Good luck and have fun! My Molly's pedigree is basically the same. As long as she is having fun, that is ALL I care about.


----------



## KeaColorado (Jan 2, 2013)

Vhuynh2 said:


> Good luck and have fun! My Molly's pedigree is basically the same. As long as she is having fun, that is ALL I care about.


Ditto for me!


----------



## FTGoldens (Dec 20, 2012)

KeaColorado said:


> I have butterflies in my tummy tonight because Kea and I are going to meet with a field trainer tomorrow so that Kea's abilities and instincts can be evaluated. I will report back and let you all know how it goes! Based on how it goes down, we will make a plan for moving forward with her training.
> 
> Three generations back in her pedigree, she's got exactly one SH/WCX and one WC. All the others after that were CH. When we got her, I committed to owner-handling and training for performance venues, so I guess my aptitude and abilities will be evaluated too. I am looking forward to this new venture, and Kea is hoping there will be swimming involved.

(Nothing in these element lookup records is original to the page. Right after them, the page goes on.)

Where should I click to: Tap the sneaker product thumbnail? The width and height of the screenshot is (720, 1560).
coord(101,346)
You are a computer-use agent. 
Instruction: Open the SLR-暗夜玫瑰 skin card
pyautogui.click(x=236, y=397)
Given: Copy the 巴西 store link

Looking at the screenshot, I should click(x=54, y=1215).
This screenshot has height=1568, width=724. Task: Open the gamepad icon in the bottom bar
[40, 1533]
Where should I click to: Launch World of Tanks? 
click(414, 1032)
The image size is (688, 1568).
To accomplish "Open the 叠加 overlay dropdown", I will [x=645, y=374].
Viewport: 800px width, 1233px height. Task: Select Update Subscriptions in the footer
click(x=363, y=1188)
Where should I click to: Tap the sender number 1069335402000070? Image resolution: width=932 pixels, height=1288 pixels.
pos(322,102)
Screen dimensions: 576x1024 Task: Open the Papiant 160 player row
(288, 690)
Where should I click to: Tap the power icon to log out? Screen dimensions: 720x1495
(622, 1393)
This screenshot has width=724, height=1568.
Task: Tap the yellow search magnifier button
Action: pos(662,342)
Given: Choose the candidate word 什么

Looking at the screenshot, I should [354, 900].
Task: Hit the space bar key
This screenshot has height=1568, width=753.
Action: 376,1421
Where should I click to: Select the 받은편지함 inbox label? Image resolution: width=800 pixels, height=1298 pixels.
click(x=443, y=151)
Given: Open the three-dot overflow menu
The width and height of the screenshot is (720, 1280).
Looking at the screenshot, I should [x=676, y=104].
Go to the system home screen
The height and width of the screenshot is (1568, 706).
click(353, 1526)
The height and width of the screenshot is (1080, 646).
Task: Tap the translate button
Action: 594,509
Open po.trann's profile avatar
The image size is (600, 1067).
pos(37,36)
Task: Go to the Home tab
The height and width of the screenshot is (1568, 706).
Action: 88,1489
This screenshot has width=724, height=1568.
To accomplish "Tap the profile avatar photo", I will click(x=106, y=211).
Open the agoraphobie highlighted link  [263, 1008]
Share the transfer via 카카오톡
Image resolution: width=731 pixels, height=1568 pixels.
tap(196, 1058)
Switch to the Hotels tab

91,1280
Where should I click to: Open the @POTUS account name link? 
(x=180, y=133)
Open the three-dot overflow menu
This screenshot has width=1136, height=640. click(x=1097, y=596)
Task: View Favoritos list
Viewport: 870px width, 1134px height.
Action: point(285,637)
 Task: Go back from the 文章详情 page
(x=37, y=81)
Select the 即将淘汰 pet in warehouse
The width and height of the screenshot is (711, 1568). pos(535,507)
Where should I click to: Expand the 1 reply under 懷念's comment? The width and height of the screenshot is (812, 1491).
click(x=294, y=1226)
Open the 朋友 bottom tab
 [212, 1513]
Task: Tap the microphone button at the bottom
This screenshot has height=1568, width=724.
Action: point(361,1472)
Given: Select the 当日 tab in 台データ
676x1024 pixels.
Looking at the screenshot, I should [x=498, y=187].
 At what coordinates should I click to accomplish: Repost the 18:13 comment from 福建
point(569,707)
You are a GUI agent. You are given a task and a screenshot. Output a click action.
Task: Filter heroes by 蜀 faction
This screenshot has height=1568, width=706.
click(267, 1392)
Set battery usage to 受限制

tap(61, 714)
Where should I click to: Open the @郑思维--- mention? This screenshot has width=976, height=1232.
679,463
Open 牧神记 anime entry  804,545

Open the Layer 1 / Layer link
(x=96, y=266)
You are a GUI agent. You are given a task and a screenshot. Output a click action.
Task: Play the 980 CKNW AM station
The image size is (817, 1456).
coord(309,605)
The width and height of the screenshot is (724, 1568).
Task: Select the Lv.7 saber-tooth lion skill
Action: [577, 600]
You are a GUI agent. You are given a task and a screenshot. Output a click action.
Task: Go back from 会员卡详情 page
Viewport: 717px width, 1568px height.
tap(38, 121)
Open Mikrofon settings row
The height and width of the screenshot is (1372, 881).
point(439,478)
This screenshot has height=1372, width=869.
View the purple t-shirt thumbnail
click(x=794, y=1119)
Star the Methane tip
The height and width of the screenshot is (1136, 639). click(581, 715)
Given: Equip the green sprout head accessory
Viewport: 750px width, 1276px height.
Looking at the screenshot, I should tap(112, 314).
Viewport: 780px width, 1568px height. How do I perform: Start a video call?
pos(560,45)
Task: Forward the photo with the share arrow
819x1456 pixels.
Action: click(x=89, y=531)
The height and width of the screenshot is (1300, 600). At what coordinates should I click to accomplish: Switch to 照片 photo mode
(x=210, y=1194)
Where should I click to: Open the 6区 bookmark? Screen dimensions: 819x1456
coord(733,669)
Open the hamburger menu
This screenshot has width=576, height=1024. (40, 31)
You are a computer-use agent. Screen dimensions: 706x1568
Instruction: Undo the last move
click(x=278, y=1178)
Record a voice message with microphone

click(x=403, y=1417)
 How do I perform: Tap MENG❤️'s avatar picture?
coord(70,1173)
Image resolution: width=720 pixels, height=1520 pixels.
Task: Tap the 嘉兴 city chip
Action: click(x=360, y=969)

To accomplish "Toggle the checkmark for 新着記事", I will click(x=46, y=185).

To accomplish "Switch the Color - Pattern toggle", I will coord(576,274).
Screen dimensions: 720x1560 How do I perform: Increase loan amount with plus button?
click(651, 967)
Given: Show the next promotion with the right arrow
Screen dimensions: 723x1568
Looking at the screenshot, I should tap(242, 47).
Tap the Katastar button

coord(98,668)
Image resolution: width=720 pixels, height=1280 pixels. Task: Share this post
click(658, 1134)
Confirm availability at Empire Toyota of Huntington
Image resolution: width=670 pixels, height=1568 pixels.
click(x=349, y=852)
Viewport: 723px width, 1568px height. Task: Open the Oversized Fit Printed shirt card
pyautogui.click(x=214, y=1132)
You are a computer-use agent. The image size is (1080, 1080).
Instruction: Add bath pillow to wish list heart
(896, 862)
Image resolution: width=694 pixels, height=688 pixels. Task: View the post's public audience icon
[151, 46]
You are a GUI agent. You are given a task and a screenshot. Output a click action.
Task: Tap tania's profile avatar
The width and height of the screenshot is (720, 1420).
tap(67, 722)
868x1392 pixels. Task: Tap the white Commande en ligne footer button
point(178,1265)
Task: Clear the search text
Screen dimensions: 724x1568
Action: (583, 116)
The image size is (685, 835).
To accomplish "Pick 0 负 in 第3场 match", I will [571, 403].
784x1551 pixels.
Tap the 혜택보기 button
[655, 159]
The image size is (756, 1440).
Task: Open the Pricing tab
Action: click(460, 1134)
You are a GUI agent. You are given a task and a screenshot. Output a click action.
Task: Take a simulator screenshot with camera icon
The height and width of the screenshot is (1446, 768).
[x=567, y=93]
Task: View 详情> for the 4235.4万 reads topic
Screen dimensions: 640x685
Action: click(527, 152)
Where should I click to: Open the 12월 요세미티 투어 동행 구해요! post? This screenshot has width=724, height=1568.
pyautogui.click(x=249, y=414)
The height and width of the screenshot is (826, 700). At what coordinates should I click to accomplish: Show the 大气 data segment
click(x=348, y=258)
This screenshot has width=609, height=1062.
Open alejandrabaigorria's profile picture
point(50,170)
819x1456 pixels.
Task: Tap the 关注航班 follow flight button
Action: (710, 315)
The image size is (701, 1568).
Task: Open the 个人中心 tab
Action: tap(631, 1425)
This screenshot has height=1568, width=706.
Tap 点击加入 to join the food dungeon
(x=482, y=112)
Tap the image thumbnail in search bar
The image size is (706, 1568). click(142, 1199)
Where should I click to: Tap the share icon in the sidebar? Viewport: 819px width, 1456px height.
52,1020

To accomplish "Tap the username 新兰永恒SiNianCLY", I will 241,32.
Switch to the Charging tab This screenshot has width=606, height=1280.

Whether the ultimate goal will be WC or FC, both Kea and you will have fun in the field! A very knowledgeable trainer once told me that for every dog, the goal for the owner should be to bring out the greatest potential there is in their dog ... regardless of whether it's WC or it's FC. 
Looking forward to the report.
FTGoldens


----------



## hotel4dogs (Sep 29, 2008)

Good luck and enjoy!! Tito's pedigree has even LESS field background, LOL!


----------



## hollyk (Feb 21, 2009)

Not a whole lot of field in the pedigree here either, yet we are doing alright playing the game.


----------



## goldlover68 (Jun 17, 2013)

The fun is not in getting 'titles'! The fun is in the chase! Have fun.....


----------



## KeaColorado (Jan 2, 2013)

Things went pretty well this morning, I was told it will help tremendously that Kea already has a foundation in obedience. We worked on "hold", and our homework for the week is to get a canvas bumper and practice "hold" for 10 minutes twice a day. Our first goal to work toward is to have Kea holding the bumper while heeling. I think this training is going to help with our heeling too, I feel like lately we've sort of sputtered out with obedience. I just haven't had any luck thus far finding an obedience trainer out here who can help to take us beyond beginner level. This particular field trainer came highly recommended by some well-respected breeders, and she's been training dogs probably since before I was born. Her initial assessment was that a JH title would be totally attainable for us. Kea was only slightly interested in the frozen pigeon, and I think I may have shot myself in the foot by discouraging her from picking up random dead animals along the side of the road for the past 2 years, LOL. Thanks for the encouragement everyone, and I LOVE seeing heavily titled dogs, like Tito, from CH pedigrees. His breeder must be so proud, and it makes me optimistic that the sky's the limit for me and Kea! It does put more pressure on me to get the job done though since I can't "blame" her pedigree


----------